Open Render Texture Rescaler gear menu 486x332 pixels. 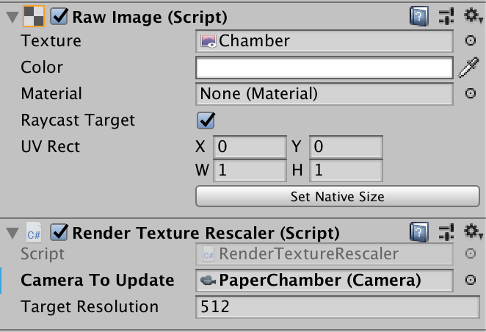[x=471, y=233]

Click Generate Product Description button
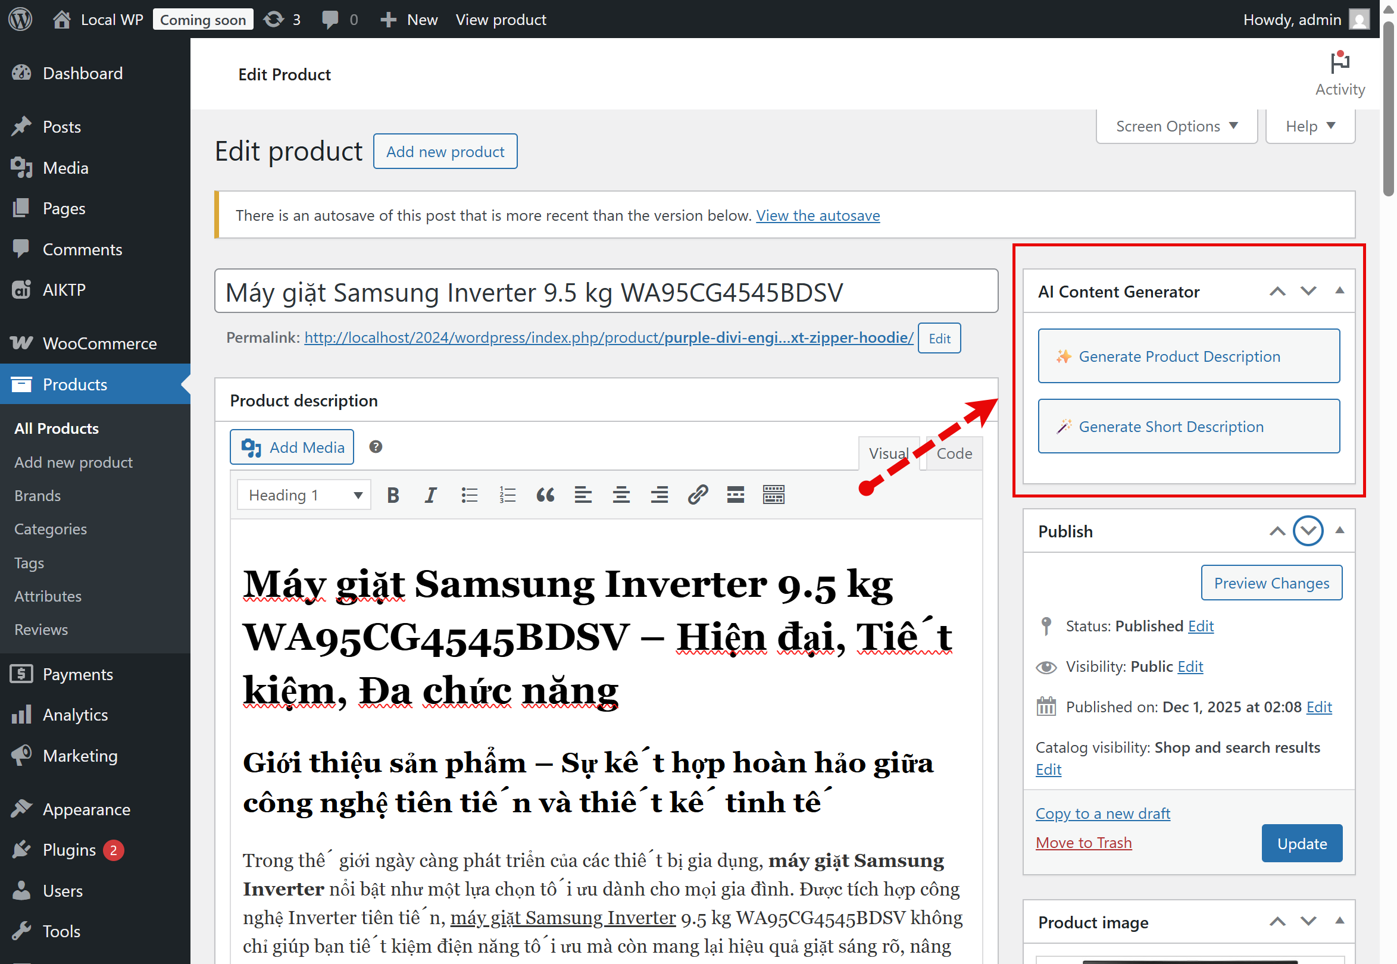(1189, 356)
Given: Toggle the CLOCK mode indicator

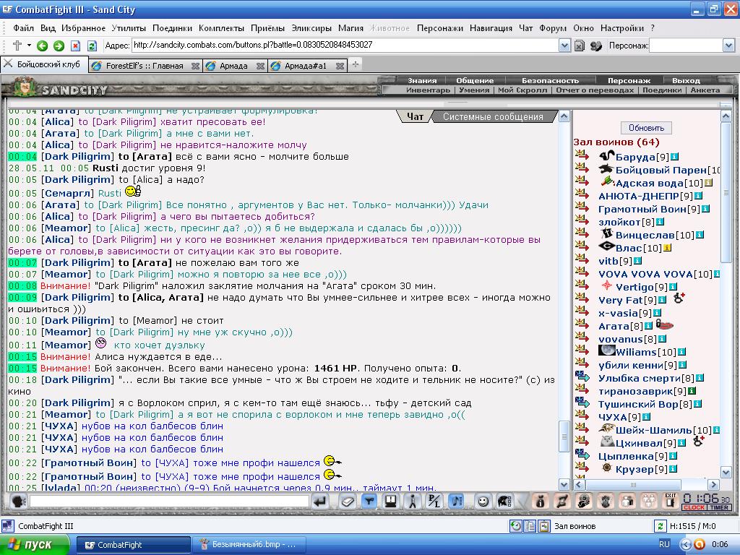Looking at the screenshot, I should pos(694,507).
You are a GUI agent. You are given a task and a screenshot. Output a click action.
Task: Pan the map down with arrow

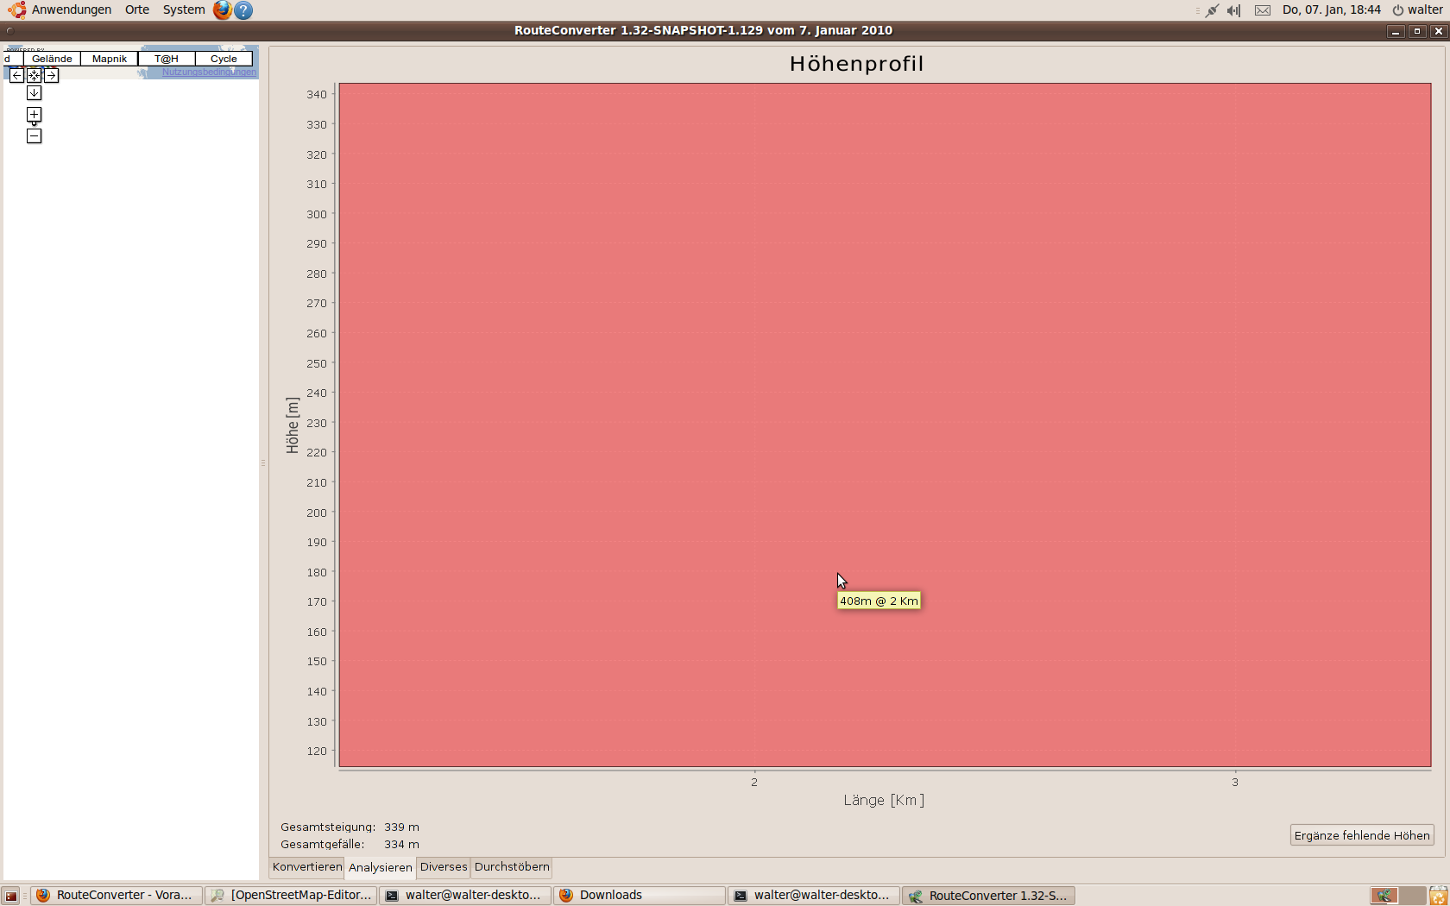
^^^^
What is expected:
Copy out the lines of the entries above word for word, starting at the line that has "Given: Toggle the CLOCK mode indicator" and continuing to the end of the entries. Leave the pictures out.

Response below:
Given: Toggle the CLOCK mode indicator

Looking at the screenshot, I should pos(694,507).
You are a GUI agent. You are given a task and a screenshot. Output a click action.
Task: Pan the map down with arrow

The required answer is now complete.